= Task directions =
Give as output the line that contains "You are a GUI", followed by every remaining line of the entries, unchanged and with nothing added.

= Records from a data source =
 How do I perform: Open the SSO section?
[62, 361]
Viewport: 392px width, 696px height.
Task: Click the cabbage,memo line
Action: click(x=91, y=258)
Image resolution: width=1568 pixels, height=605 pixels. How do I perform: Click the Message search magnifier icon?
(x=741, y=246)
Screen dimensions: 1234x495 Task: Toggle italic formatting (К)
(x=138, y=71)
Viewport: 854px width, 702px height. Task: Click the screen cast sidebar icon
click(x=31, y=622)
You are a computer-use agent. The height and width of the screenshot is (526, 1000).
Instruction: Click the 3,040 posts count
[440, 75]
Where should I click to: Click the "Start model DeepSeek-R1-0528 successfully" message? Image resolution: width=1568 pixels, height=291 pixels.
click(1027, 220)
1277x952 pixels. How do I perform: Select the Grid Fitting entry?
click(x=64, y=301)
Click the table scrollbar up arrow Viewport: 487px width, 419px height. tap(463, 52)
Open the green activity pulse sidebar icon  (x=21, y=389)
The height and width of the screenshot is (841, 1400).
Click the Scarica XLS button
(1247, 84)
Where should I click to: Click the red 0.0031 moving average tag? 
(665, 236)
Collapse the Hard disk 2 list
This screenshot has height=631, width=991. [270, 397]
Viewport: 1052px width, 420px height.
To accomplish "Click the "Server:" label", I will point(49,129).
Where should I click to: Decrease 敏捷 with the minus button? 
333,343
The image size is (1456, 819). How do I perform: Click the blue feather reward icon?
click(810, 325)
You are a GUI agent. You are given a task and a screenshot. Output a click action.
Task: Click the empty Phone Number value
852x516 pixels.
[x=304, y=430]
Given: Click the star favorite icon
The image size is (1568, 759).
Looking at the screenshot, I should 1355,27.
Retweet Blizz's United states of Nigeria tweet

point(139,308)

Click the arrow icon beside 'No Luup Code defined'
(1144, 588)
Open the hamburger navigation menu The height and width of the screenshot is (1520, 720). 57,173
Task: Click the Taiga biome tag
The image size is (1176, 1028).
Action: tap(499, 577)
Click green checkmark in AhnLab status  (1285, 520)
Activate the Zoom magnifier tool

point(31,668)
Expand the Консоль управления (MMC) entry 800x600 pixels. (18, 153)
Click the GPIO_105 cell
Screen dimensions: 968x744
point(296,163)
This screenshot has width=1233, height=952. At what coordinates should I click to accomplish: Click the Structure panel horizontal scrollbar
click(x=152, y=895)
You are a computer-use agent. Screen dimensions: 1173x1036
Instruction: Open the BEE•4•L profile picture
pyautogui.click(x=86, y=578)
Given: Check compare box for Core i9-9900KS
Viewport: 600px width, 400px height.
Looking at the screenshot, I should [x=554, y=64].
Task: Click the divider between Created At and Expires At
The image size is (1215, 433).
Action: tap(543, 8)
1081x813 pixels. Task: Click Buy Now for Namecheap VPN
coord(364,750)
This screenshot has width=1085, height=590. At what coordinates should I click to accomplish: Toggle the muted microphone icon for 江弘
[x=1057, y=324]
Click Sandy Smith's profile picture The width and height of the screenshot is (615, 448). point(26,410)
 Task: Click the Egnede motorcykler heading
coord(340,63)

= Problem solution =
You are a GUI agent. You are given a task and a screenshot. Output a click action.
Task: Click the empty Phone Number value
852x516 pixels.
[x=304, y=430]
Given: Click the star favorite icon
The image size is (1568, 759).
Looking at the screenshot, I should 1355,27.
Retweet Blizz's United states of Nigeria tweet

point(139,308)

Click the arrow icon beside 'No Luup Code defined'
(1144, 588)
Open the hamburger navigation menu The height and width of the screenshot is (1520, 720). 57,173
Task: Click the Taiga biome tag
The image size is (1176, 1028).
Action: tap(499, 577)
Click green checkmark in AhnLab status  (1285, 520)
Activate the Zoom magnifier tool

point(31,668)
Expand the Консоль управления (MMC) entry 800x600 pixels. (18, 153)
Click the GPIO_105 cell
Screen dimensions: 968x744
point(296,163)
This screenshot has width=1233, height=952. At what coordinates should I click to accomplish: Click the Structure panel horizontal scrollbar
click(x=152, y=895)
You are a computer-use agent. Screen dimensions: 1173x1036
Instruction: Open the BEE•4•L profile picture
pyautogui.click(x=86, y=578)
Given: Check compare box for Core i9-9900KS
Viewport: 600px width, 400px height.
Looking at the screenshot, I should [x=554, y=64].
Task: Click the divider between Created At and Expires At
The image size is (1215, 433).
Action: tap(543, 8)
1081x813 pixels. Task: Click Buy Now for Namecheap VPN
coord(364,750)
This screenshot has width=1085, height=590. At what coordinates should I click to accomplish: Toggle the muted microphone icon for 江弘
[x=1057, y=324]
Click Sandy Smith's profile picture The width and height of the screenshot is (615, 448). point(26,410)
 Task: Click the Egnede motorcykler heading
coord(340,63)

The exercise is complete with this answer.